Education benefits gained popularity during the past few years, as employers of all kinds looked to stand out in a labor market in which job seekers had the upper hand. With the novel coronavirus pandemic, however, that dynamic has changed. Employers are less worried about retention and more concerned that workers' skill sets will become obsolete, necessitating layoffs and worsening skills gaps.
Many employers were planning for an eventual economic downturn, Rachel Carlson, co-founder and CEO of Guild Education, told HR Dive. The company is an education benefits provider recently valued at more than $1 billion. "What I think we're seeing with COVID-19 is an acceleration of what we were expecting to come," she said.
This acceleration has left millions unemployed, with many wondering how their skills align with other jobs in this new economy. In a recent survey of unemployed workers, more than half said they were not confident they could find new jobs with their current skill set; the same amount were unsure how to communicate transferable skills on their resume.
With that population's concerns in mind, Guild focused on education as an outplacement benefit. The end result was Next Chapter, which Carlson described as a "jobs and education marketplace."
"I think education is a tool and an access point that can accomplish a lot for organizations," Carlson said. "We're really now seeing employers set up to talk about the transition component." Her company announced the acquisition of the design firm that helped it build Next Chapter last week, with the goal of adjusting to the shifting landscape in this space.
Navigating two paths
Before the pandemic, Carlson said, Guild was mostly supporting recruiting, retention and development for corporate partners. Founded in 2015, the company's clients include Walmart, Walt Disney, Lowe's and Chipotle.
Now, the Next Chapter platform helps laid-off workers translate their skills to existing job openings. "We've done the work to map the competencies and skills that a worker has accumulated in their job in a way that LinkedIn doesn't know how to reflect for a blue-collar or no-collar worker," Carlson said. "People are really good at the interactions of empathy and cognitive decision making," for example, she said. "I think we often overlook how much of the front-line workforce in America is doing that every day in their current role."

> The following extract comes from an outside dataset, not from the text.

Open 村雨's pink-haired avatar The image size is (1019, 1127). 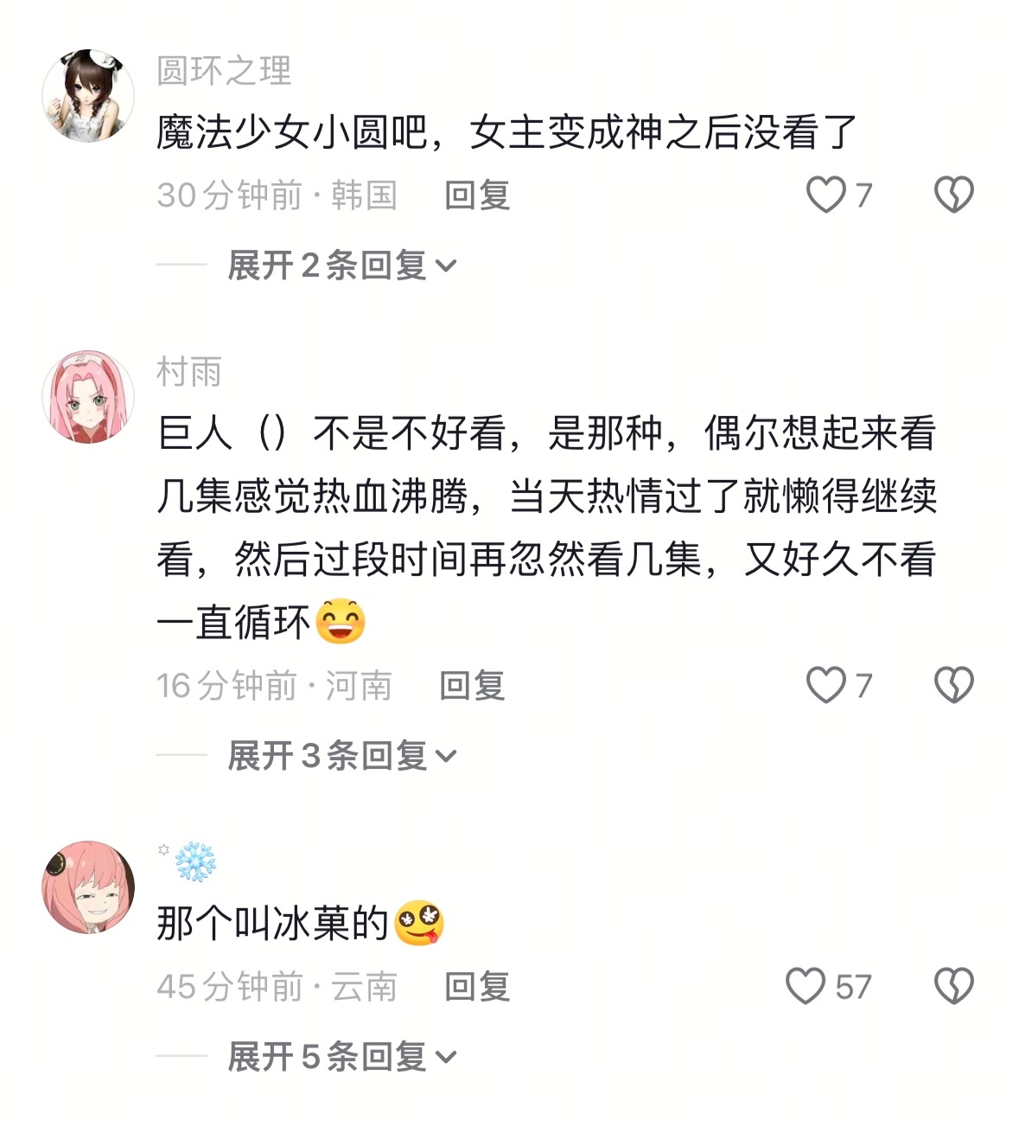[x=88, y=396]
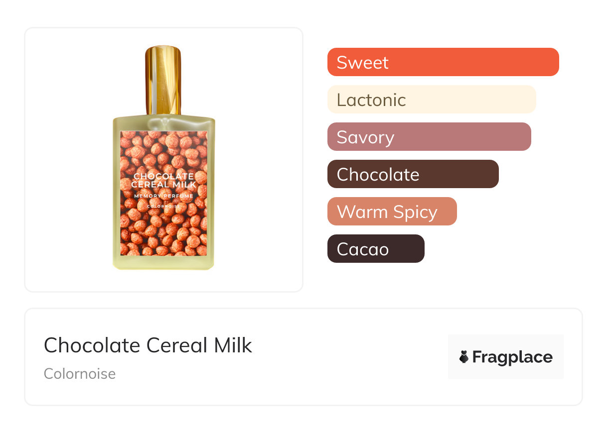
Task: Click the Fragplace wordmark text
Action: pyautogui.click(x=512, y=357)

Non-traditional sourcing channels can create a profound talent management advantage. When CVS Health needed to hire 50,000 new employees in a short amount of time, it built out channels to hire furloughed and laid-off workers from more than 60 corporate partners, dramatically increasing recruiting productivity.
"Even for different types of roles all through the organization, you can draw what I refer to as competency parallels," CVS Health VP of talent acquisition Jeff Lackey previously told HR Dive. "It's not a terribly big inferential leap to think the people who are on the front lines of a customer service experience for a [hospitality company] have been trained in customer care, in exceeding customer expectations," Lackey said.
Guild Education aims to have Next Chapter offer a wider range of employers a chance to quickly tap into similar labor markets.
Upskilling for the future
The platform's other focus, according to Carlson, is helping laid-off workers understand how to pursue education to "secure a strong career in the future of work and in the economy of tomorrow." It identifies skills gaps, and provides access to training and education to build the skills workers need, while also showing them jobs available in their community.
Skill-building with an eye for the future often includes developing digital or digital-adjacent abilities. Companies have worked with coding schools to support upskilling needs while others, such as PwC, have developed stronger training programs internally.
Whether as an internal development vehicle or a responsible benefit for laid-off or furloughed workers, some say employers have an imperative to put more effort and resources into upskilling employees, for the good of themselves and the labor market. "Every HR officer should look at their talent needs and become a chief reskilling officer," Scott Cawood, CEO of WorldatWork, a total rewards association and compensation firm, wrote in a recent opinion. "Instead of focusing on job descriptions, performance reviews and annual incentives, HR leaders can take the time right now and build new thinking, new capabilities, and new strategies, and plan to invest in reskilling now."
Carlson said she believes creativity and empathy around meeting talent needs will help employers stand out in the future, particularly with so many workers presently struggling. Such efforts may be key to coping with the predicted emergence of technical-adjacent, or 'hybrid roles.'
"Helping [hourly or blue collar workers] understand their own capabilities so that they then see how that translates into a digital economy is probably the most interesting work we're doing," Carlson said. It's empowering to help workers understand they've been doing this work, in an analog world, she said; "And it turns out, that's not going to go away in a digital world."